27/07/2025
L’Italia non è un paese per padri ?
Il nuovo Rapporto SOSEF evidenzia la lentezza dell’Italia nel sostenere una paternità coinvolta e corresponsabile. Mentre Spagna e Portogallo avanzano con congedi più lunghi e paritari, nel nostro Paese persistono barriere culturali, sociali e normative che frenano questa svolta. Le attuali politiche sociali oggi aiutano concretamente questo cambiamento?
Padri presenti, attivi, coinvolti. È questa la fotografia che emerge dal Rapporto SOSEF – State of Southern European Fathers, presentato il 18 giugno nella sede nazionale dell’Ordine dei Giornalisti a Roma. Un’indagine condotta da Equimundo in Italia, Spagna e Portogallo, nell’ambito del progetto europeo EMiNC – Engaging Men in Nurturing Care, con il coordinamento internazionale di ISSA e la promozione italiana del Centro per la Salute delle Bambine e dei Bambini (CSB Onlus).
L’indagine ha coinvolto oltre 1500 genitori, metà uomini e metà donne, con figli conviventi e in larga parte under 40. In Italia hanno partecipato 509 persone da tutte le regioni, offrendo uno spaccato realistico e insieme problematico della paternità nel nostro Paese. La spinta al cambiamento esiste, ma procede a rilento in Italia. Se in Spagna e Portogallo si registrano politiche di sostegno familiari più avanzate, l’Italia continua a trascinarsi tra occupazione femminile al 53%, congedi di paternità tra i più brevi d’Europa (2 settimane contro le 16 spagnole) e una cultura della cura dei figli quasi esclusivamente affidata alle madri.
Eppure, i padri ci sono. Desiderano esserci. La ricerca mostra una necessità di una maggiore corresponsabilità maschile nella gestione domestica e nella cura dei figli, ma evidenzia anche barriere culturali, strutturali e normative che ostacolano questa evoluzione. Non sorprende che un genitore su quattro dichiari di vivere una condizione di disagio. Il problema di genitori anziani malati e soli è significativo nella nostra società, quindi, è necessaria un’assistenza simultanea a figli e familiari anziani.
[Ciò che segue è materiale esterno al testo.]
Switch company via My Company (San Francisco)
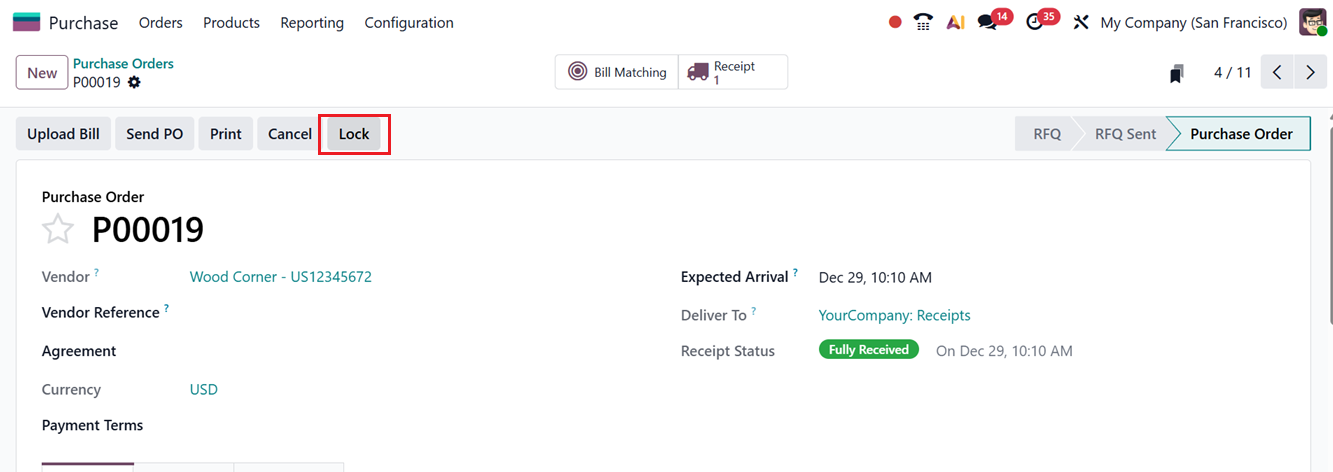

In Italia la percentuale sale: 31% tra gli uomini, 37,5% tra le donne. Non è solo questione di volontà o di scarso affetto familiare, I dati lo dicono chiaramente: il tempo è il primo grande ostacolo. Lavori rigidi, orari infiniti, precarietà diffusa rendono difficile anche solo immaginare una genitorialità condivisa. È per questo che serve una svolta politica: congedi obbligatori, più lunghi e retribuiti, flessibilità lavorativa, smart working ma soprattutto cambiamenti culturali dando il giusto riconoscimento all’uomo sul piano normativo. La consapevolezza però cresce. Il 66% delle madri italiane voterebbe un partito che sostenesse un congedo genitoriale equo e retribuito. E la stragrande maggioranza dei padri riconosce i benefici di una presenza accudente fin dai primi mille giorni: per sé, per i figli, per le partner.
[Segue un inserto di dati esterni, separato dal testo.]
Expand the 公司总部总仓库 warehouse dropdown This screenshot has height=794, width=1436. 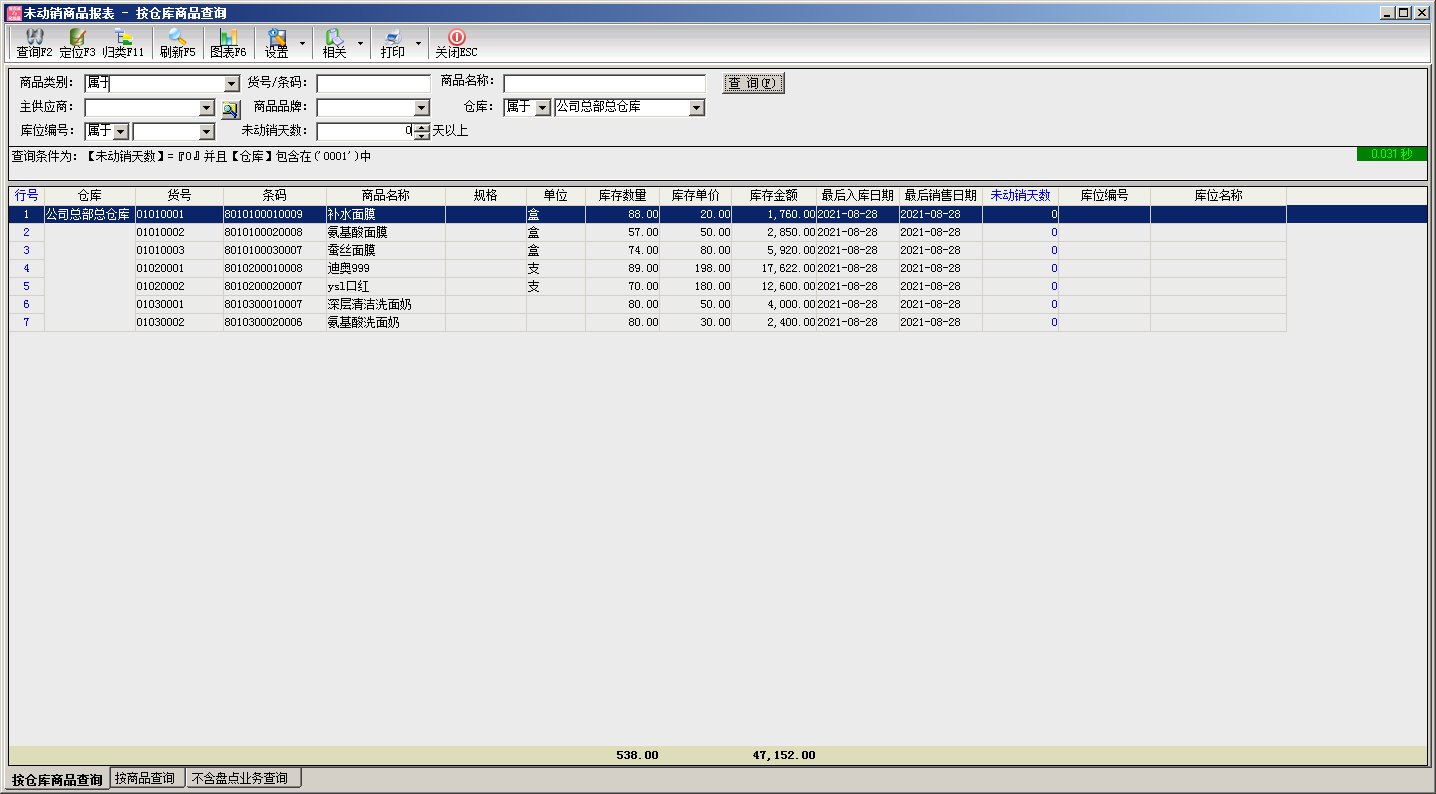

La presenza paterna è fondamentale per l’equilibrio familiare, ne giova la salute sociale di tutto il Paese. La presenza di padri coinvolti riduce comportamenti violenti negli adolescenti, favorisce la prevenzione della violenza domestica, promuove una cultura della cura condivisa. Ma senza politiche attive familiari adeguate, senza un sostegno concreto da parte dei servizi educativi e sanitari, questo cambiamento culturale nei fatti resta incompiuto. Serve una seria riforma del lavoro comprendente norme sulla genitorialità, con la creazione di reti di padri, di gruppi di pari, in grado di sostenere questo cambiamento culturale in una nuova attuale paternità. Perché, come ci ricordano i dati della ricerca la politica e la cultura contano. E oggi più che mai, sono chiamate a fare la loro parte.